-- ACTIVIDADES --
a - Resume en una sola oración el párrafo del texto sobre la historia de lavarse las manos que empieza con «Semmelweis comenzó a fraguar», conservando sus datos principales.
b - Según el texto sobre la historia de lavarse las manos, ¿qué hacían los estudiantes de medicina como parte de su formación?
c - Reproduce tal cual el pasaje del texto sobre la historia de lavarse las manos que comienza con "La historia de" y sigue hasta "de contagio mortal.".

-- TEXTO PARA LEER --
::::::

La historia de lavarse las manos

A partir de ese momento Semmelweis centró su atención en los jóvenes médicos. Pese a su esmerada supervisión no encontró nada fuera de lo común en sus prácticas y la media de mortandad no descendía. Poco después se dio cuenta de otra diferencia: los estudiantes de medicina hacían autopsias como parte de su formación. Además, conoció el caso del Dr. Kolletchka, profesor de anatomía, que murió a consecuencia de una herida anatómica durante una estas disecciones.

Semmelweis comenzó a fraguar la idea de que trabajar con parturientas después de haber estado manipulando cadáveres podría ser la razón de un contagio producido por lo que él llamó una “materia cadavérica” que se quedaba impregnada en las manos de los jóvenes doctores. Esta materia cadavérica se transmitía a las pacientes al tratarlas; la razón de muerte era, por tanto, una especie de contagio mortal.

::::::

-- LISTADO DE DATOS --
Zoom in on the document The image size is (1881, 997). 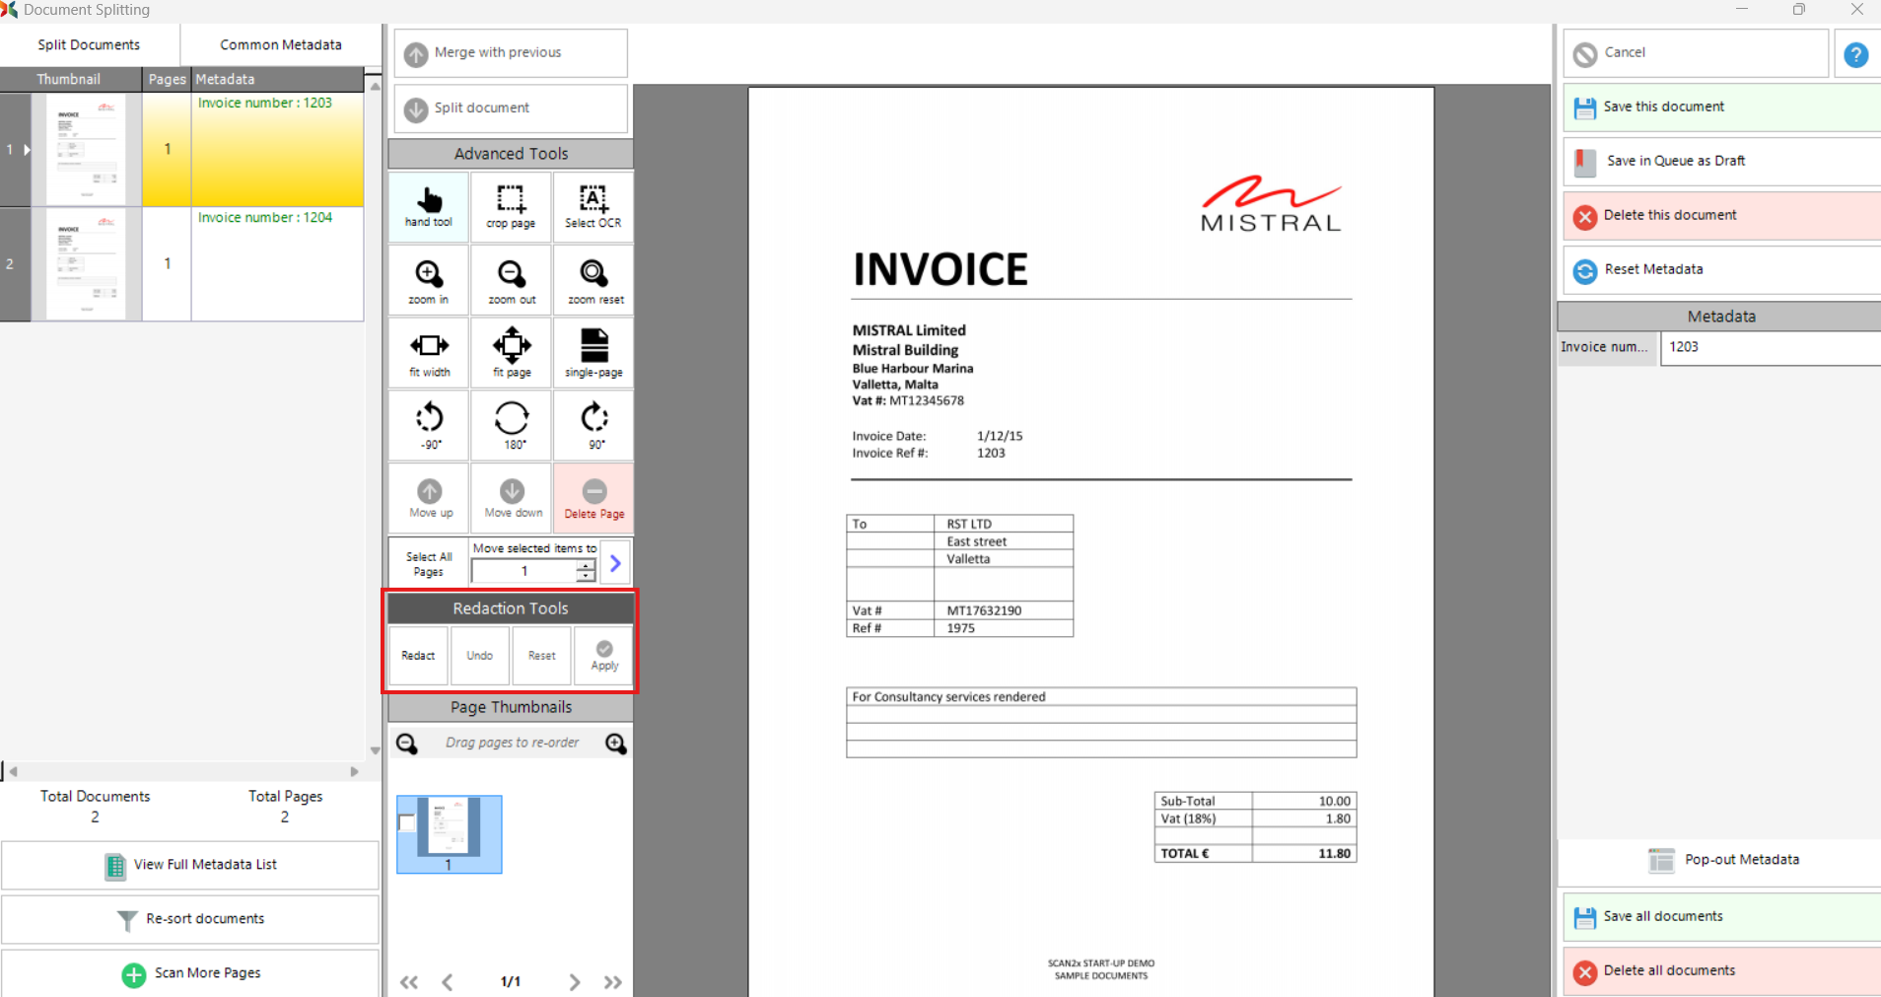coord(429,280)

::::::

-- RESPUESTAS --
a - Semmelweis sospechó que los jóvenes médicos que atendían a parturientas después de manipular cadáveres llevaban en las manos una «materia cadavérica» que transmitían a las pacientes y les causaba un contagio mortal.

b - Hacían autopsias.

c -
La historia de lavarse las manos

A partir de ese momento Semmelweis centró su atención en los jóvenes médicos. Pese a su esmerada supervisión no encontró nada fuera de lo común en sus prácticas y la media de mortandad no descendía. Poco después se dio cuenta de otra diferencia: los estudiantes de medicina hacían autopsias como parte de su formación. Además, conoció el caso del Dr. Kolletchka, profesor de anatomía, que murió a consecuencia de una herida anatómica durante una estas disecciones.

Semmelweis comenzó a fraguar la idea de que trabajar con parturientas después de haber estado manipulando cadáveres podría ser la razón de un contagio producido por lo que él llamó una “materia cadavérica” que se quedaba impregnada en las manos de los jóvenes doctores. Esta materia cadavérica se transmitía a las pacientes al tratarlas; la razón de muerte era, por tanto, una especie de contagio mortal.